Work instructions: Every line of the data below is to be written out again exactly.

Top of Exercise data

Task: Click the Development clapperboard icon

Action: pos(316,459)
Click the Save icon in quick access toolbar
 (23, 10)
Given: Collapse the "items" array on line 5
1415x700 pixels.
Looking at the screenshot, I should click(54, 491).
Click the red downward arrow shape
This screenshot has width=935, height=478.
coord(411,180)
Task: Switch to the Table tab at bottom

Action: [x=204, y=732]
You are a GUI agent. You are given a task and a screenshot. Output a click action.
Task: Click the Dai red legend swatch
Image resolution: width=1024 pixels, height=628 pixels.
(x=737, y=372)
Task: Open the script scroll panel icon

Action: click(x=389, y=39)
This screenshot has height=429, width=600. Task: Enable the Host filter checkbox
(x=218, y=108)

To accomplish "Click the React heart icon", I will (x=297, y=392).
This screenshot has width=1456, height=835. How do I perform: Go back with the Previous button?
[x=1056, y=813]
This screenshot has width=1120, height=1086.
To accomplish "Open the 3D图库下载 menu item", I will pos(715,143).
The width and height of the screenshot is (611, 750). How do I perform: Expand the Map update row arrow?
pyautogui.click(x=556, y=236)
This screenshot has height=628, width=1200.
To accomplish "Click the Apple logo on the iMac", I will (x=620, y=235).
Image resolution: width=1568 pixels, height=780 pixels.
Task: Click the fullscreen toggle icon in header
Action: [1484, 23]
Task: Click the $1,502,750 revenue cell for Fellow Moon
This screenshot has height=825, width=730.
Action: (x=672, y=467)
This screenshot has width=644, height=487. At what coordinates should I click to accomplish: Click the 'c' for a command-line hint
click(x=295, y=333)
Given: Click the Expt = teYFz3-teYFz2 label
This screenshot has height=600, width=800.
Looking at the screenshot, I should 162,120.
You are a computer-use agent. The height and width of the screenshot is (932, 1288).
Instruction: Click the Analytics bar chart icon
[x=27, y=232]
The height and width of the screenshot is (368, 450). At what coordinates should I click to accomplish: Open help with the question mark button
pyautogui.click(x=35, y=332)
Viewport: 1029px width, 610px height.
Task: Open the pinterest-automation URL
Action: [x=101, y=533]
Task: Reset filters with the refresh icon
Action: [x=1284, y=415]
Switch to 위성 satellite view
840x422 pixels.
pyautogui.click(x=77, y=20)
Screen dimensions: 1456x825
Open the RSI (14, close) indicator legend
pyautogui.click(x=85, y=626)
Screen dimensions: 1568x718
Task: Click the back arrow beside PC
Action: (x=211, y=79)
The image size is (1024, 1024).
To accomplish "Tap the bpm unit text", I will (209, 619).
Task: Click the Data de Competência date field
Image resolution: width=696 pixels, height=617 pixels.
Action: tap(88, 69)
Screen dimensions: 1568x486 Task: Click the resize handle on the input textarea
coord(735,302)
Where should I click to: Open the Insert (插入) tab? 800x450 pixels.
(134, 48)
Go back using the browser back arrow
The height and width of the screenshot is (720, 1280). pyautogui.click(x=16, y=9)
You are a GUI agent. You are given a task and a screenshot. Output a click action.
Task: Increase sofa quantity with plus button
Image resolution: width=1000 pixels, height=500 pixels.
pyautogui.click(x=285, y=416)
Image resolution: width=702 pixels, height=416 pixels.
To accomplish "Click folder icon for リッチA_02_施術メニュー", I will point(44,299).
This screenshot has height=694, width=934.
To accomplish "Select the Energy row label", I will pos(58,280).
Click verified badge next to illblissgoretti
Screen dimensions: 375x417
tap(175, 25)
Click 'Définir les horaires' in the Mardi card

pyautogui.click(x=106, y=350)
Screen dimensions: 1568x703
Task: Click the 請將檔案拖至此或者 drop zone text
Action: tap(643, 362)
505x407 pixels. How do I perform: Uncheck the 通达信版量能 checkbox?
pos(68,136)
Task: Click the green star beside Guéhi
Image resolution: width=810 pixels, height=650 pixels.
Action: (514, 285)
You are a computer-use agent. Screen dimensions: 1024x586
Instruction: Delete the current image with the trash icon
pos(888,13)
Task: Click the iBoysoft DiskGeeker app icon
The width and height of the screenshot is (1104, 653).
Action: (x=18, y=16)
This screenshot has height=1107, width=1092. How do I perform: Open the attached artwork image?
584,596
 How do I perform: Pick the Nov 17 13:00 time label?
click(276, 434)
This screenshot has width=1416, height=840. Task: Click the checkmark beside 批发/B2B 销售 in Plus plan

Bottom of Exercise data

Output:
Task: Click the Development clapperboard icon

Action: pos(316,459)
Click the Save icon in quick access toolbar
 (23, 10)
Given: Collapse the "items" array on line 5
1415x700 pixels.
Looking at the screenshot, I should click(54, 491).
Click the red downward arrow shape
This screenshot has width=935, height=478.
coord(411,180)
Task: Switch to the Table tab at bottom

Action: [x=204, y=732]
You are a GUI agent. You are given a task and a screenshot. Output a click action.
Task: Click the Dai red legend swatch
Image resolution: width=1024 pixels, height=628 pixels.
(x=737, y=372)
Task: Open the script scroll panel icon

Action: click(x=389, y=39)
This screenshot has height=429, width=600. Task: Enable the Host filter checkbox
(x=218, y=108)

To accomplish "Click the React heart icon", I will (x=297, y=392).
This screenshot has width=1456, height=835. How do I perform: Go back with the Previous button?
[x=1056, y=813]
This screenshot has width=1120, height=1086.
To accomplish "Open the 3D图库下载 menu item", I will pos(715,143).
The width and height of the screenshot is (611, 750). How do I perform: Expand the Map update row arrow?
pyautogui.click(x=556, y=236)
This screenshot has height=628, width=1200.
To accomplish "Click the Apple logo on the iMac", I will (x=620, y=235).
Image resolution: width=1568 pixels, height=780 pixels.
Task: Click the fullscreen toggle icon in header
Action: [1484, 23]
Task: Click the $1,502,750 revenue cell for Fellow Moon
This screenshot has height=825, width=730.
Action: (x=672, y=467)
This screenshot has width=644, height=487. At what coordinates should I click to accomplish: Click the 'c' for a command-line hint
click(x=295, y=333)
Given: Click the Expt = teYFz3-teYFz2 label
This screenshot has height=600, width=800.
Looking at the screenshot, I should 162,120.
You are a computer-use agent. The height and width of the screenshot is (932, 1288).
Instruction: Click the Analytics bar chart icon
[x=27, y=232]
The height and width of the screenshot is (368, 450). At what coordinates should I click to accomplish: Open help with the question mark button
pyautogui.click(x=35, y=332)
Viewport: 1029px width, 610px height.
Task: Open the pinterest-automation URL
Action: [x=101, y=533]
Task: Reset filters with the refresh icon
Action: [x=1284, y=415]
Switch to 위성 satellite view
840x422 pixels.
pyautogui.click(x=77, y=20)
Screen dimensions: 1456x825
Open the RSI (14, close) indicator legend
pyautogui.click(x=85, y=626)
Screen dimensions: 1568x718
Task: Click the back arrow beside PC
Action: (x=211, y=79)
The image size is (1024, 1024).
To accomplish "Tap the bpm unit text", I will (209, 619).
Task: Click the Data de Competência date field
Image resolution: width=696 pixels, height=617 pixels.
Action: tap(88, 69)
Screen dimensions: 1568x486 Task: Click the resize handle on the input textarea
coord(735,302)
Where should I click to: Open the Insert (插入) tab? 800x450 pixels.
(134, 48)
Go back using the browser back arrow
The height and width of the screenshot is (720, 1280). pyautogui.click(x=16, y=9)
You are a GUI agent. You are given a task and a screenshot. Output a click action.
Task: Increase sofa quantity with plus button
Image resolution: width=1000 pixels, height=500 pixels.
pyautogui.click(x=285, y=416)
Image resolution: width=702 pixels, height=416 pixels.
To accomplish "Click folder icon for リッチA_02_施術メニュー", I will point(44,299).
This screenshot has height=694, width=934.
To accomplish "Select the Energy row label", I will pos(58,280).
Click verified badge next to illblissgoretti
Screen dimensions: 375x417
tap(175, 25)
Click 'Définir les horaires' in the Mardi card

pyautogui.click(x=106, y=350)
Screen dimensions: 1568x703
Task: Click the 請將檔案拖至此或者 drop zone text
Action: tap(643, 362)
505x407 pixels. How do I perform: Uncheck the 通达信版量能 checkbox?
pos(68,136)
Task: Click the green star beside Guéhi
Image resolution: width=810 pixels, height=650 pixels.
Action: (514, 285)
You are a computer-use agent. Screen dimensions: 1024x586
Instruction: Delete the current image with the trash icon
pos(888,13)
Task: Click the iBoysoft DiskGeeker app icon
The width and height of the screenshot is (1104, 653).
Action: (x=18, y=16)
This screenshot has height=1107, width=1092. How do I perform: Open the attached artwork image?
584,596
 How do I perform: Pick the Nov 17 13:00 time label?
click(276, 434)
This screenshot has width=1416, height=840. Task: Click the checkmark beside 批发/B2B 销售 in Plus plan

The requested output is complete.